* _Given problem_
Please edit the stretch from the start of the lines through the line containing "(x=150, y=16)", replacing "magnifier" with "magnifying glass" and changing nothing else. Leave the pictures out of your answer.

[Page and screen pointing data]
__________

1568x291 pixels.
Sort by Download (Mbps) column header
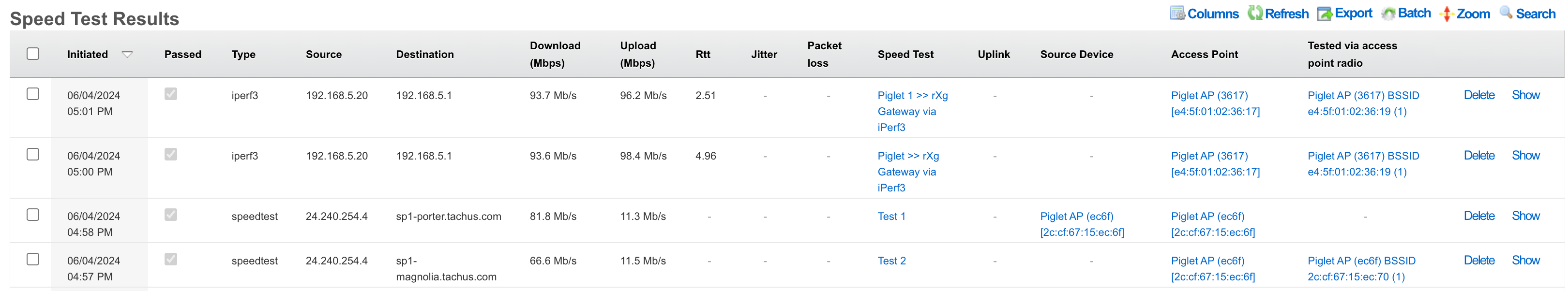[x=555, y=54]
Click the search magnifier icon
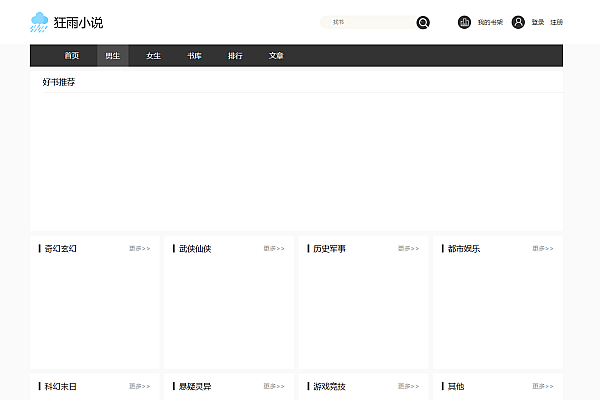 coord(423,22)
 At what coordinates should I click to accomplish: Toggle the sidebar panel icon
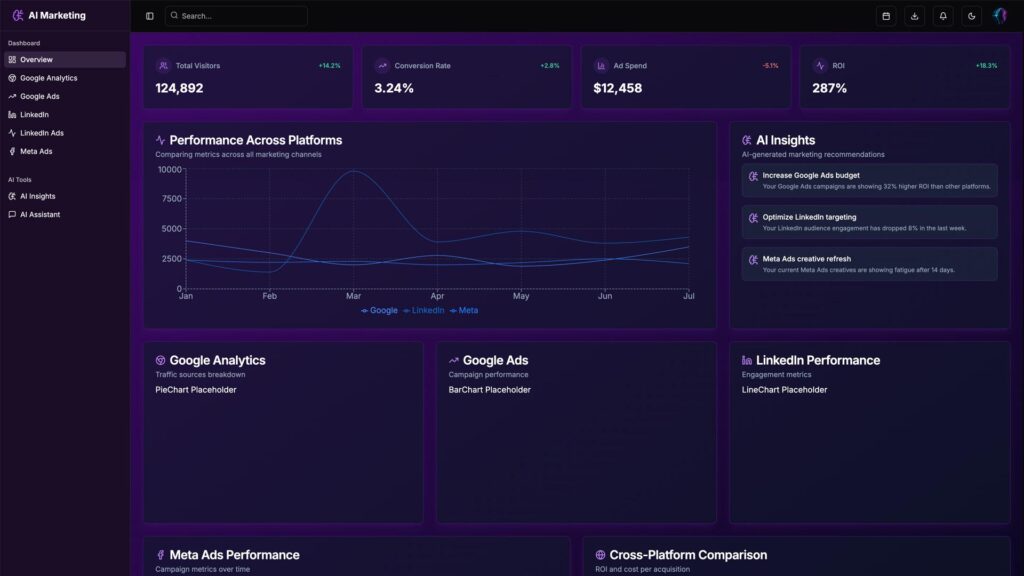(x=150, y=16)
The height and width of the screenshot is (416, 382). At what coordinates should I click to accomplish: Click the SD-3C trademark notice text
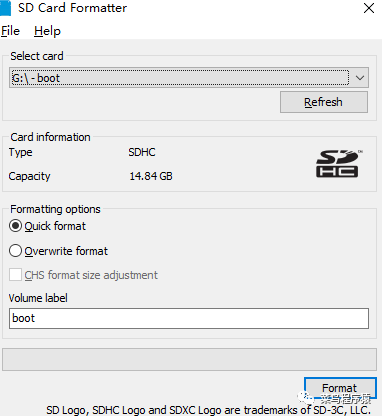[x=208, y=410]
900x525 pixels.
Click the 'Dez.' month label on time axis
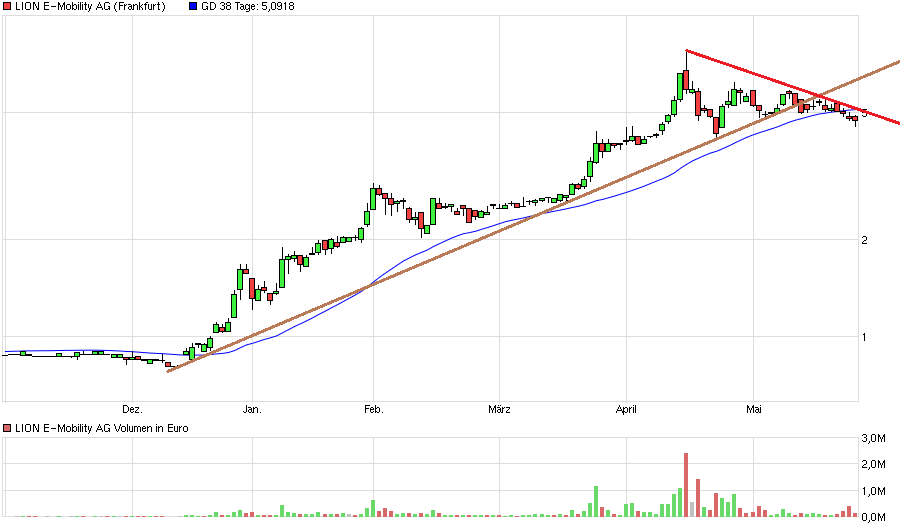(x=132, y=409)
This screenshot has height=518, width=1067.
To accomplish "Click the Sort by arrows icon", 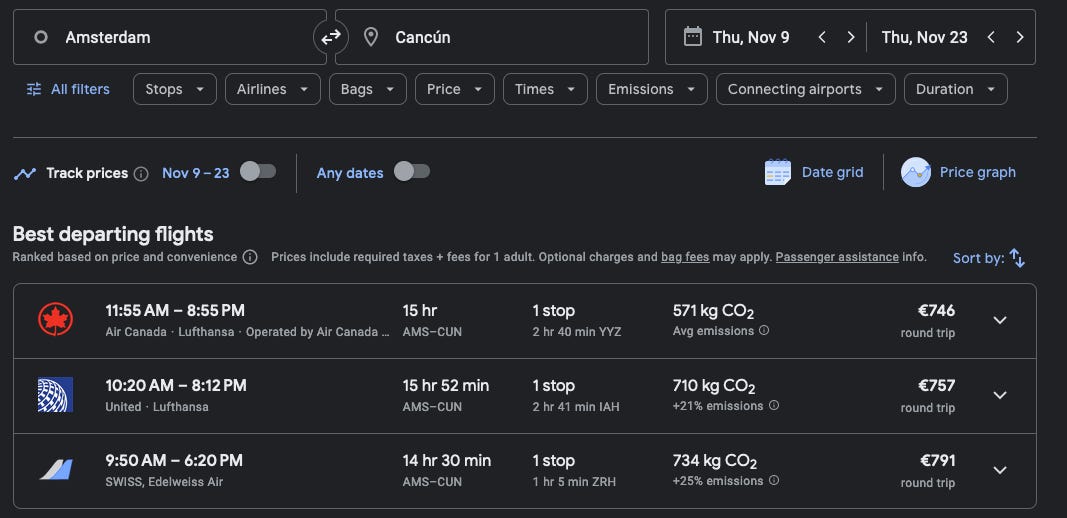I will pyautogui.click(x=1017, y=258).
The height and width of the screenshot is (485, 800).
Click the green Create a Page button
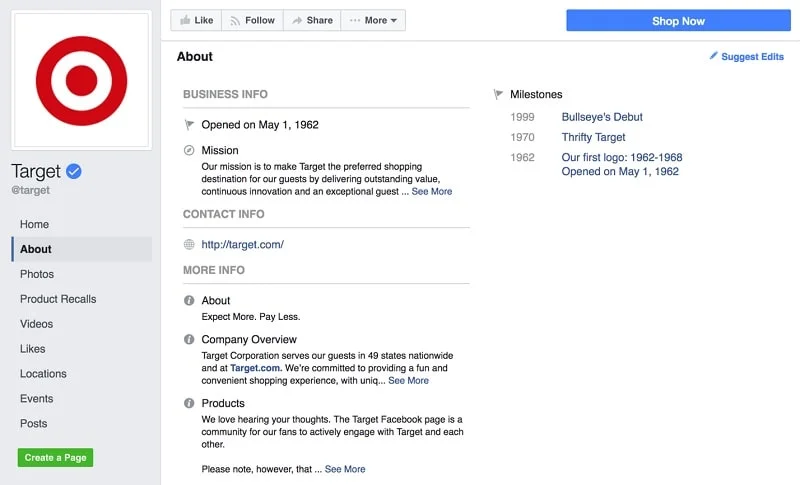pos(55,457)
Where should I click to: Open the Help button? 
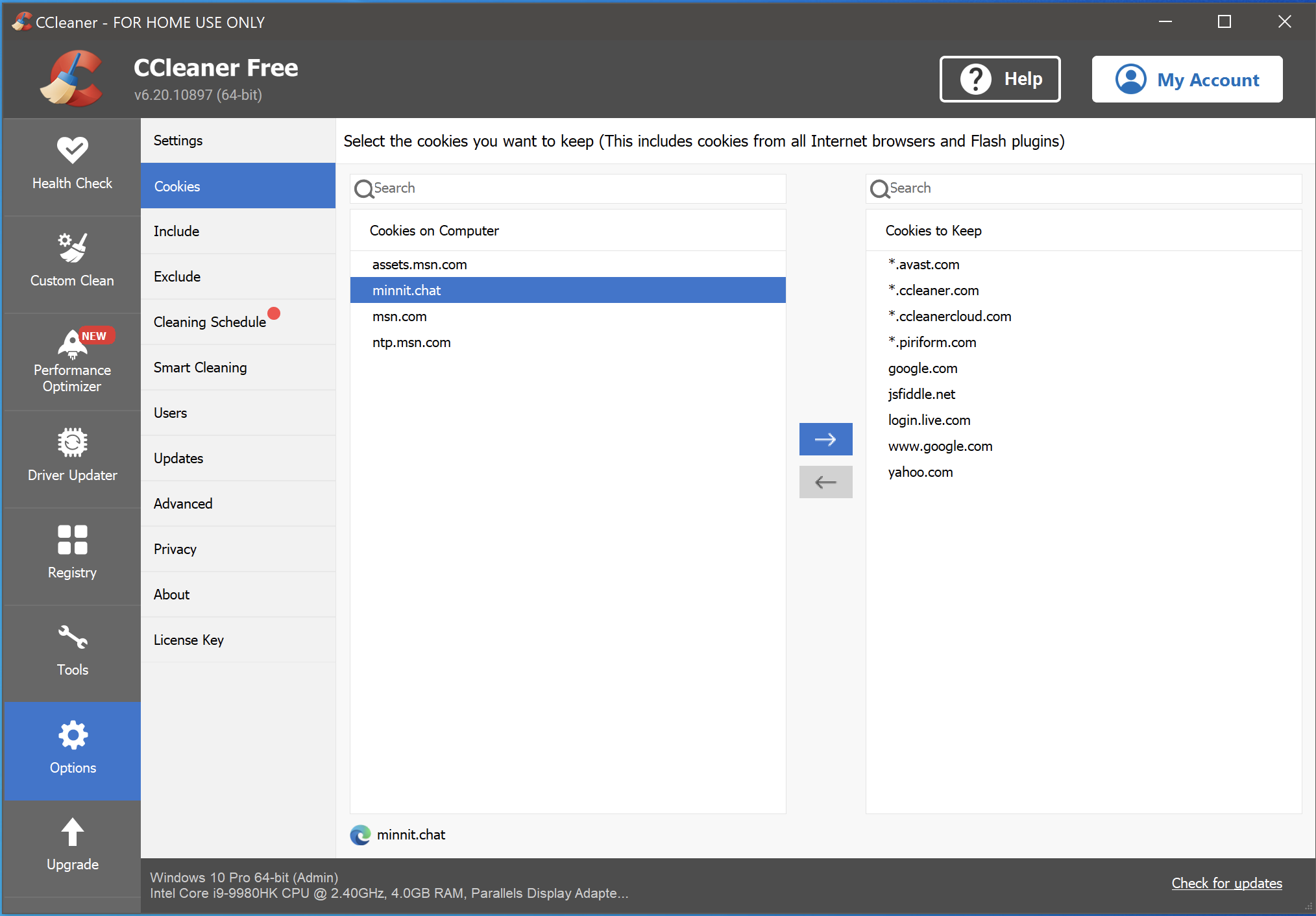[1000, 79]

__________

* _The solution_
1568x291 pixels.
Sort by Download (Mbps) column header
[x=555, y=54]
Click the search magnifying glass icon
 coord(423,22)
 At what coordinates should I click to accomplish: Toggle the sidebar panel icon
(x=150, y=16)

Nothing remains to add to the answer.